**Task brief**
The answer must be every line below that contains the string "size".

**Records for this task**
__________
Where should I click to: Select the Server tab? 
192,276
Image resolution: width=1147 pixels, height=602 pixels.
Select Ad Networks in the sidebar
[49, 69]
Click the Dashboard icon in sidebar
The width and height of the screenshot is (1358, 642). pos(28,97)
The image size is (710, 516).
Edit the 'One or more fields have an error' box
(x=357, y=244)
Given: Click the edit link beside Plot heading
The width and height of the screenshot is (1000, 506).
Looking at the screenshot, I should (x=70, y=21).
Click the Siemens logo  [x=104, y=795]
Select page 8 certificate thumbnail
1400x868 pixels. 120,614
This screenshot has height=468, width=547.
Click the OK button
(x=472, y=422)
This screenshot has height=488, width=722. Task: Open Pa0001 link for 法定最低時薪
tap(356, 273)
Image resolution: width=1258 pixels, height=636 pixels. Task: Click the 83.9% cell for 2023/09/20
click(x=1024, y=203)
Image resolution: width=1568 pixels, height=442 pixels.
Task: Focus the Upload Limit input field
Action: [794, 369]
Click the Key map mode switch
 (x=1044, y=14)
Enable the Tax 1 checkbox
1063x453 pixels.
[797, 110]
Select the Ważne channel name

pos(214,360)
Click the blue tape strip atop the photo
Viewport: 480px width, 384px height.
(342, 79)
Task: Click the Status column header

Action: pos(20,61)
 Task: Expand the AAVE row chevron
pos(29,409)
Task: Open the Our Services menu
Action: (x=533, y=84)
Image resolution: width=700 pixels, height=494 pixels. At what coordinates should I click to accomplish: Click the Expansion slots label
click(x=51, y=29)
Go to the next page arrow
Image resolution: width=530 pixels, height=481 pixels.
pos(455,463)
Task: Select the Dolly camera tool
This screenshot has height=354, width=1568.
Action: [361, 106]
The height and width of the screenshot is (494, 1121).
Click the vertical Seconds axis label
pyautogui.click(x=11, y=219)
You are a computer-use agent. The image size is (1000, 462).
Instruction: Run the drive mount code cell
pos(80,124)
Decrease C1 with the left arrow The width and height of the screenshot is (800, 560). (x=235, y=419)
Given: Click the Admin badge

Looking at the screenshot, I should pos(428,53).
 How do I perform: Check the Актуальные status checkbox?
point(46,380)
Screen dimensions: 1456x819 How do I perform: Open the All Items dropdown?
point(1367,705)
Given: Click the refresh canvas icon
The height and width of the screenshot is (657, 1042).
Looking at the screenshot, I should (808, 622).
__________
**Result for this exercise**
The image size is (710, 516).
You are a computer-use agent. The image size is (1000, 462).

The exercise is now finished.